**Brontekst**

++++++

Stinkend zaakje?
IngezondenINGEZONDEN: Een pomphouder in Brummen heeft 10 jaar geleden het idee opgevat om zijn brandstofstation te verplaatsen vanuit het dorp naar de rotonde Kwazenbosweg. Op zich een prima idee, brandstofstations kunnen gevaarlijk zijn voor de omliggende woningen en geven overlast door verkeersbewegingen, extra uitstoot en stank. Tien jaar geleden vond de gemeente dit een goed idee en heeft de ondernemer groen licht gekregen voor zijn plannen en dat was fijn, want de grond had hij immers al (duur) gekocht.
Alleen, de grond die hij 10 jaar geleden al heeft aangekocht, ligt pal naast biologisch-dynamisch bewerkte tuinbouwgrond, met aangeplante houtwallen voor meer biodiversiteit. Uiteraard belooft deze ondernemer dat niets van zijn gevaarlijke stoffen doorsijpelt in de bodem en dat er geen fijnstofuitstoot door remmend, startend en weer optrekkend verkeer op de natuurinclusieve gronden terecht komen. De gemeente deelt (nog steeds) zijn visie en is voorstander van zijn plan. Maar, met wie maakt de gemeente deze afspraken nu eigenlijk?
Het ligt voor de hand dat deze ondernemer, die inmiddels de pensioengerechtigde leeftijd heeft bereikt, de grond direct gaat doorverkopen. Voelt de nieuwe eigenaar zich even verantwoordelijk om de natuurinclusieve gronden die er pal naast liggen, te beschermen? Nog afgezien van de 200 meter aan uilenwallen die tegen de grond moeten?
Er stinkt wat aan deze zaak…. De ondernemer profiteert flink van de verplaatsing van het tankstation naar een plek waar dit veel groter wordt en dus duur verkocht kan worden. Hij kan met een gerust hart met pensioen. De biologische boer kan ondertussen wel opdoeken, aangezien een deel van zijn grond en onbruikbaar wordt.
Het roept bij mij, en hopelijk bij veel andere Brummense inwoners, vragen op. Hoe kan het dat een inwoner van Brummen de gemeente zo voor zijn karretje kan spannen? Dat hij die grond al 10 jaar heeft, behoort gewoon tot het ondernemersrisico en wordt nu als drogreden gebruikt om de plannen goed te keuren. Waarom heeft de gemeente überhaupt een milieuvergunning afgegeven juist voor die plek, terwijl een plek aan de rand van een van de bedrijventerreinen zoveel meer voor de hand liggend is? Ik hoop van harte dat de ogen open gaan bij de gemeente en een passender locatie wordt gevonden.

++++++

**Getoonde gegevens**
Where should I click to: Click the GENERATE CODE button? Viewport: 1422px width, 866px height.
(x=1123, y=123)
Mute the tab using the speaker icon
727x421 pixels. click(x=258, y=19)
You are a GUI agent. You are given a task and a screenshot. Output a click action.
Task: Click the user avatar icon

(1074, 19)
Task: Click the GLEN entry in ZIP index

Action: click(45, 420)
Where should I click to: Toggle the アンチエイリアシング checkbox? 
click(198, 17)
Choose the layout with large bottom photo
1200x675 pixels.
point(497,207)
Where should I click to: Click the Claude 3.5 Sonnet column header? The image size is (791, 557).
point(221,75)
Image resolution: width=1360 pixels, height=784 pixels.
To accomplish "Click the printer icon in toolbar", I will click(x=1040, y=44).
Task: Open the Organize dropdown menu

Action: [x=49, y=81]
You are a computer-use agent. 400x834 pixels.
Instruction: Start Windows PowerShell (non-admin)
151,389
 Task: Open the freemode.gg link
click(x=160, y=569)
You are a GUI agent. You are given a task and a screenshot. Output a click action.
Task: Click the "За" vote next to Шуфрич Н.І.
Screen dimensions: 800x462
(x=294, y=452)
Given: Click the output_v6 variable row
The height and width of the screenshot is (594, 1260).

++++++

**Vereiste handeling A**
Beantwoord deze vragen over het ingezonden stuk over het tankstation in Brummen:
(i) Naar welke plek wil de pomphouder zijn brandstofstation verplaatsen?
(ii) Hoeveel meter aan uilenwallen wordt genoemd?
(iii) Welke leeftijd heeft de ondernemer inmiddels bereikt?
**Vereiste handeling B**
Zet de alinea die begint met "Het roept bij mij" uit het ingezonden stuk over het tankstation in Brummen om in een beknopte opsomming met de belangrijkste punten.
De gegevens zijn voor deze opdrachten niet nodig.

**Uitvoer A**
(i) Vanuit het dorp naar de rotonde Kwazenbosweg.
(ii) 200 meter.
(iii) De pensioengerechtigde leeftijd.

**Uitvoer B**
- De inzender heeft vragen en hoopt dat veel andere inwoners van Brummen die ook hebben.
- Hoe kan een inwoner van Brummen de gemeente zo voor zijn karretje spannen?
- Dat hij de grond al 10 jaar bezit, hoort bij het ondernemersrisico en wordt nu als drogreden gebruikt om de plannen goed te keuren.
- Waarom heeft de gemeente een milieuvergunning afgegeven voor juist die plek? Een plek aan de rand van een van de bedrijventerreinen ligt veel meer voor de hand.
- De inzender hoopt dat de ogen bij de gemeente opengaan en dat er een passendere locatie wordt gevonden.